Jocular Panther: Try it with the sample input.

Quantum Tetrahedron: So in Java may be a bit verbose. So I'm just going to have to, like had on the pairs I just add on like, yeah, the guy just got to create like a list of lists.

Jocular Panther: Don't you initialize, like, in the declaration itself as in, not in Java, I'm forgetting it. Like, it's been a while since I used Java.

Quantum Tetrahedron: So yeah, I think the closest thing you can do for initializing a list is like, like have have like an array, because you can initialize arrays with objects, and then you have to, like, instantiate the array into a list.

Jocular Panther: Yeah. So I mean, due to a shortage of time, but, you know, I just want you to focus on this solution. And I'll get nowhere. And, you know, can you think, you know, if this if it's doing the right thing? Or can you see where it could probably, in the sense that, like, you're basically adding the products no matter what. And you're also adding it to the visited? Like, I mean, can you think of sort of correcting this, I do see an issue with this function. Like, for example, you know, like, I go to one, and then I go to two, I got it from two to five, okay. And then you basically, here in this loop, you again, pick up the edge, which is a two, and then you come here, and then you again, add it to the product. So can you can you think of a way to sort of get that, you know, function, right?

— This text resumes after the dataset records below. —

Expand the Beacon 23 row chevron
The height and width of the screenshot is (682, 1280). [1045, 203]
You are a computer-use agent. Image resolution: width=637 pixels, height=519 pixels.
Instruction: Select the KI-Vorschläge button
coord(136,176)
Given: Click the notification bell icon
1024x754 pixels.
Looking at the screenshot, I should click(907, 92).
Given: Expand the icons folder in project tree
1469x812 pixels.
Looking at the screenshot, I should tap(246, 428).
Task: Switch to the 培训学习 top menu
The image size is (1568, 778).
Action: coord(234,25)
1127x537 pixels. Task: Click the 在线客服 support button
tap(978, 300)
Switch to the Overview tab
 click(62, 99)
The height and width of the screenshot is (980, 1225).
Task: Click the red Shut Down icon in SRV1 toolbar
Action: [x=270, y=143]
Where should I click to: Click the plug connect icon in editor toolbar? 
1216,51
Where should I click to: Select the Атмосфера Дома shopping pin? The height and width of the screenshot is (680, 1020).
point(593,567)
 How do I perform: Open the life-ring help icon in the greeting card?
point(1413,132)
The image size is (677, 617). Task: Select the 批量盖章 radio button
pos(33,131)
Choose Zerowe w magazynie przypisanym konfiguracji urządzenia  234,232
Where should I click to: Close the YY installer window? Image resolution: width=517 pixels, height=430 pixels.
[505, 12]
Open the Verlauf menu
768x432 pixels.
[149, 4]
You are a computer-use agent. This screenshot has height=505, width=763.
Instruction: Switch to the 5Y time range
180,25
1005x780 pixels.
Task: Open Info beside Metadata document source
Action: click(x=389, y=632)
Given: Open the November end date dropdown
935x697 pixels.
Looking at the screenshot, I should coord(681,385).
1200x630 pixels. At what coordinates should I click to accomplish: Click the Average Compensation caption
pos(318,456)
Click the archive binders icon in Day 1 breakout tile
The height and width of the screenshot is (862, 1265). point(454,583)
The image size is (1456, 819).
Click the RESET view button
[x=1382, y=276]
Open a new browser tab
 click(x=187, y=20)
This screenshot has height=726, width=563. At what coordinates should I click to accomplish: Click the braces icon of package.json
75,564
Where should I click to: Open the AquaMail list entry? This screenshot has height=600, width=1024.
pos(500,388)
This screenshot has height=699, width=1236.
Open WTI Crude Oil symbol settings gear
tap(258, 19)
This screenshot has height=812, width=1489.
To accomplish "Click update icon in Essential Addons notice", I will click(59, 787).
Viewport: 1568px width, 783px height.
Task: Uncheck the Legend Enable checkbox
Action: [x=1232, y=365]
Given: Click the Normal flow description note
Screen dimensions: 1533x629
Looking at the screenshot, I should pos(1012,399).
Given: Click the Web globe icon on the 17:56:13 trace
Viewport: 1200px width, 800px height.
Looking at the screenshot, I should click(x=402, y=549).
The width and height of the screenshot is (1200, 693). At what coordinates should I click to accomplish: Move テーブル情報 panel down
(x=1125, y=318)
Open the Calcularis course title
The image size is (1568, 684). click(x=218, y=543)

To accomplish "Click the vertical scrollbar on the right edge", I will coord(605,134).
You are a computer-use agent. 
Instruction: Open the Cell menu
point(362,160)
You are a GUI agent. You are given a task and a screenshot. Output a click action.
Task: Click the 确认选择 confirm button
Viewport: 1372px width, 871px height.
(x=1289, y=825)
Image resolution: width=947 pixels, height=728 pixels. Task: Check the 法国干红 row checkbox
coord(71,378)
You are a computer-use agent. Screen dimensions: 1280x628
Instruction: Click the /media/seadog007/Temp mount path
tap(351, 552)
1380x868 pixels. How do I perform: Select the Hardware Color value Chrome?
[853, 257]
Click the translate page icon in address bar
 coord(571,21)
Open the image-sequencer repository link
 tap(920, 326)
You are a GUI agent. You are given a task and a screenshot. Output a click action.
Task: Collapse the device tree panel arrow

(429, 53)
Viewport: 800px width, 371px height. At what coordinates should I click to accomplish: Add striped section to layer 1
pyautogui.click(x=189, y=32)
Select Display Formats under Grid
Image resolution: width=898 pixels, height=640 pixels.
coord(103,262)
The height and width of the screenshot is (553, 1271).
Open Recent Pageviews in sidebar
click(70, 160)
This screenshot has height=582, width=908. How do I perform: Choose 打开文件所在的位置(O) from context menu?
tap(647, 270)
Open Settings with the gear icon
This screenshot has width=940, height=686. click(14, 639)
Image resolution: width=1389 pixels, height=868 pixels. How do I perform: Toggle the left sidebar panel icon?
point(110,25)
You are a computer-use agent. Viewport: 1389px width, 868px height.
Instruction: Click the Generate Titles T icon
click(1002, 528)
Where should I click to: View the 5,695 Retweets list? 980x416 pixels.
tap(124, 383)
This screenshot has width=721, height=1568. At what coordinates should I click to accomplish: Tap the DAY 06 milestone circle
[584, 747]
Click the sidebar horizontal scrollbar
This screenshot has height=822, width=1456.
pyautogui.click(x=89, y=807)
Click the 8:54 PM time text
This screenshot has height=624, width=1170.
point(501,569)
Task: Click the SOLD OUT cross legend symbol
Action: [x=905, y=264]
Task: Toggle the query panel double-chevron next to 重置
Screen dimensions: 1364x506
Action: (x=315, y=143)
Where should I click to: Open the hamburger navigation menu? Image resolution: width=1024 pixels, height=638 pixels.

Quantum Tetrahedron: What I can think of right, is to change sort of the ordering of how I do this. So one way to do this is... Well, I think there's sort of two ways to do this. One way to do with is, if visited contains current product. Another way is to just do this. Just add it, as soon as you get it, as soon as you see it. So like, hash sets have a function called add, right? And add will return true if it's not in the hash set and false if it's not, if it's already in there.

Jocular Panther: This is what this is the condition that I'm actually I was asking you to look into. Yeah, this is good. Because, I mean, I guess without this, I believe if without this condition, probably you're gonna have a lot of duplicates in the products array. I mean, since we're not really verifying with any input. I just wanted to, you know, sort of let you know that without this condition, probably, I guess we might have duplicates in the output and that you might you might that you're returning so yeah.